By Leo Igwe
A warm welcome to all delegates from Abuja and from the states of the federation including those who are joining us online via face book or twitter. I am so delighted for this opportunity to explore the risks and challenges that those who renounce religion face in Nigeria. Thank you so much for your courage, and for creating time to be at this event. This convention is special for so many reasons. It is the first time that the humanist/atheist movement is focusing on an issue that connects the non religious community in this country no matter how the not-religious choose to self-describe, atheists, agnostics, humanists or skeptics or freethinkers.
Leaving religion is a big issue in many families and communities. Most Nigerians are born into one religion or the other and are compelled and pressured to keep professing that family religion even when they believe otherwise. So, renouncing a religion is a challenge to many people whether they live in the east or in the west in the north or in the south, in Christian-dominated areas or in sharia implementing states. In fact a mere mention of renouncing one’s faith elicits hostile reactions and suspicions.

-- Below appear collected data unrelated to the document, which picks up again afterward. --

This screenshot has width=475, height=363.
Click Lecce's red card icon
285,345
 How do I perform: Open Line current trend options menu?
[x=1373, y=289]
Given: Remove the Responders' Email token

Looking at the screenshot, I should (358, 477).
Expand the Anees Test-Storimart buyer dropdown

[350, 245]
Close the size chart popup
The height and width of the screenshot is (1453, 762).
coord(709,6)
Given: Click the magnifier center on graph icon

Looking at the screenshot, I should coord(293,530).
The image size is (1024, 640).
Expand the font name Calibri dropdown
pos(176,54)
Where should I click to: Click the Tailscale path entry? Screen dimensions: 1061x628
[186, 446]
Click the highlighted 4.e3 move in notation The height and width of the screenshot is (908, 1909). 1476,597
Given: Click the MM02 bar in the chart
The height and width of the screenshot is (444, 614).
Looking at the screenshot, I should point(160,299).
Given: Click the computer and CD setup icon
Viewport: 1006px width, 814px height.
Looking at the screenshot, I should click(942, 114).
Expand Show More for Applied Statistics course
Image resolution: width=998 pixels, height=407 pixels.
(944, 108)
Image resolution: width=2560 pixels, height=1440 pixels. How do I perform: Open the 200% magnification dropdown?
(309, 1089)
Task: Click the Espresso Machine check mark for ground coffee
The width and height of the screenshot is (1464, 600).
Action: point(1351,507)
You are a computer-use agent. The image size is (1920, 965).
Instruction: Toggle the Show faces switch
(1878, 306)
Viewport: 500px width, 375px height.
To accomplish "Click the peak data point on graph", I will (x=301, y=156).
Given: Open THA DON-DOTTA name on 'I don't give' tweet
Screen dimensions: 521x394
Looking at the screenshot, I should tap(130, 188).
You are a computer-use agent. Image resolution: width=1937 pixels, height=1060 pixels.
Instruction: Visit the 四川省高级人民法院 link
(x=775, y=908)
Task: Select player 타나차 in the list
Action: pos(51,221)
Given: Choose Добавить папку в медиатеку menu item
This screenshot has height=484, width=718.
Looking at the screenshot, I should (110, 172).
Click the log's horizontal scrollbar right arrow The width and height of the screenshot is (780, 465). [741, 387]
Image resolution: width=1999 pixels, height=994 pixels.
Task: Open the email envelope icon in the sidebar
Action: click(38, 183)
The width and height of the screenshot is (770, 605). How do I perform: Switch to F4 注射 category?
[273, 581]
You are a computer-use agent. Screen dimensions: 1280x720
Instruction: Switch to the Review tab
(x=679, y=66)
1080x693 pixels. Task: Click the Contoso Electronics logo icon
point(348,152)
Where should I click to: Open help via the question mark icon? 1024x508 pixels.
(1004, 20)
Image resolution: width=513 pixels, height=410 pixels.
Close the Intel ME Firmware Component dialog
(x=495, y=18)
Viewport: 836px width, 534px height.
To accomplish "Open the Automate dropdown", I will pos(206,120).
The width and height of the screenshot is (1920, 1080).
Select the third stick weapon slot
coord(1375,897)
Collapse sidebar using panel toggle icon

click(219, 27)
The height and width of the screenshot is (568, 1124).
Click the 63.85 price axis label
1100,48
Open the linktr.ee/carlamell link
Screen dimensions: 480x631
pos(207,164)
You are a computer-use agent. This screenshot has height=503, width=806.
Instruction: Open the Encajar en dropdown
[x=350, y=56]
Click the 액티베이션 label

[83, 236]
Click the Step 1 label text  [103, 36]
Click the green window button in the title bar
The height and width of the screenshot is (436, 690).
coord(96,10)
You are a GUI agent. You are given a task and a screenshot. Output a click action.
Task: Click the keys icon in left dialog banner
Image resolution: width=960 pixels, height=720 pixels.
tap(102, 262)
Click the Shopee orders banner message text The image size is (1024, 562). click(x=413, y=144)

That is why for every delegate who has made it to this event today, there are hundreds and thousands of others who could not attend. This is not because they did not have the resources to participate; they could not afford the money for transportation or accommodation. No. This is not because they are sick or at work or have some engagement. Not at all. It is because of fear and concerns over their safety. It is still dangerous to be an atheist or an apostate in this country. This is what an apostate from one of the northern states recently posted on a humanist platform:
“Hello everyone! My name is Aminu Garba I live in Kano. I am an agnostic. I graduated from the Faculty of Law Ahmadu Bello University Zaria in 2017. At the moment, I am at the Nigerian Law school in Lagos. I have been an agnostic for almost five years now. Most of my close friends know that But I have been too afraid to come out of the closet. I hope being here will help accelerate my evolution into a full blown atheist. Thank you”
This message resonates with many people at this event and many more out there. But we must admit that it is not a peculiar Nigerian situation. Recently, a Saudi woman who fled and got stranded in Thailand said this regarding why she did not want to go back to her country: “They will kill me because I fled and because I announced my atheism,” she said. “They wanted me to pray and to wear a veil, and I didn’t want to.”
Hatred or persecution of apostates does not apply only to islamic countries and societies. Those who come from other religious, Christian, traditionalist, Jehovah Witness backgrounds know how difficult and dangerous it is to come out and declare oneself an apostate.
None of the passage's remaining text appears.